WHAT YOU NEED TO DO →
Would you print only the lines running from the one with "Task: Click the Cancel button" to the final line of the data below, word for word and without pictures?

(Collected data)
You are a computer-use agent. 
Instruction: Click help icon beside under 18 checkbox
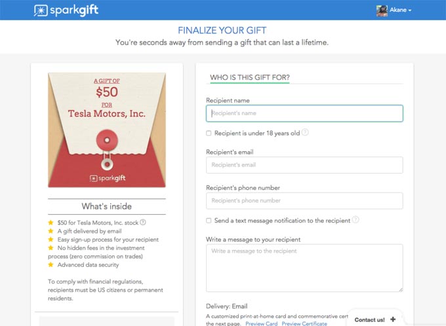pos(306,133)
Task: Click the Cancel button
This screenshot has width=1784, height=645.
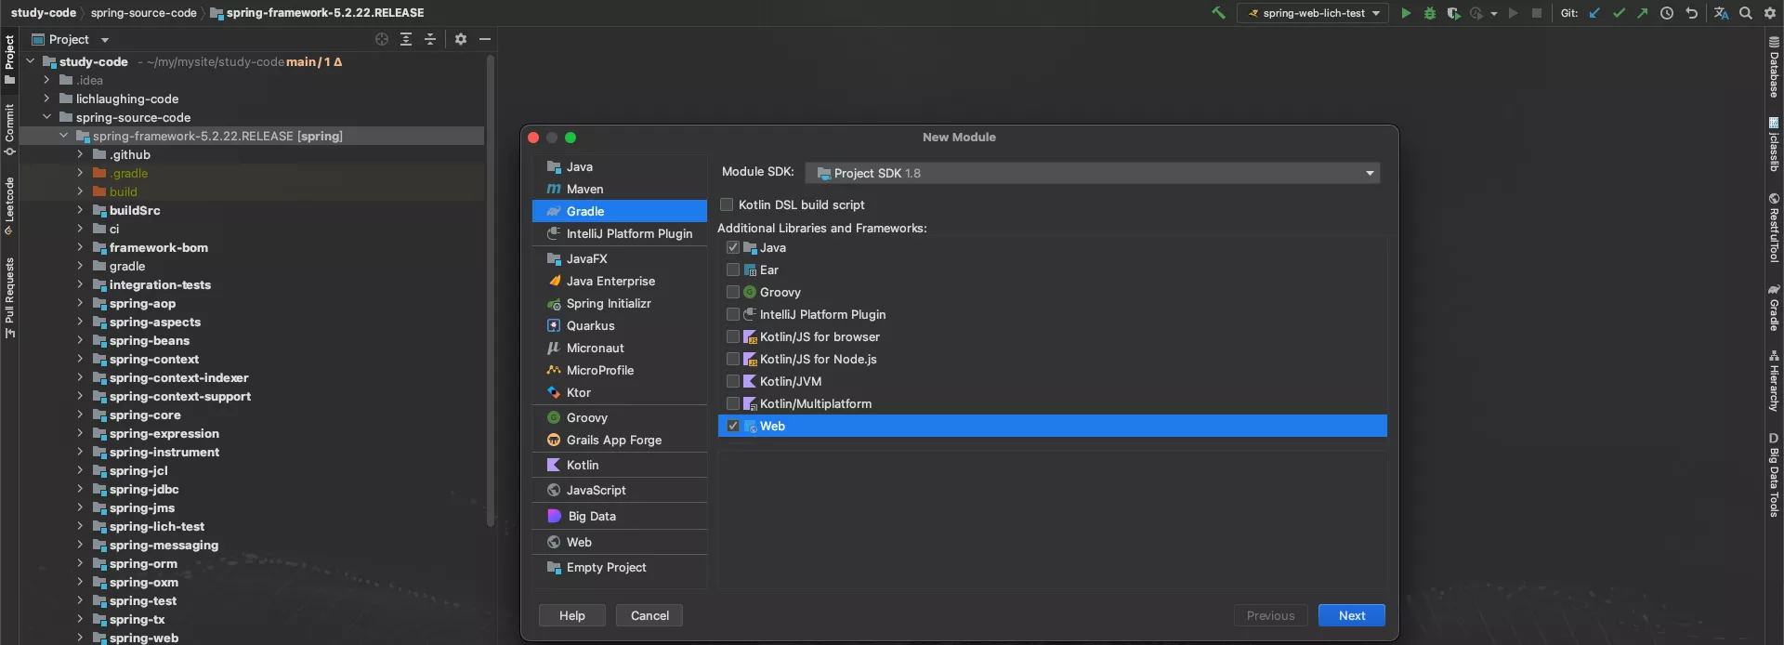Action: (x=649, y=615)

RESPONSE BELOW →
Task: Click the Cancel button
This screenshot has width=1784, height=645.
Action: (x=649, y=615)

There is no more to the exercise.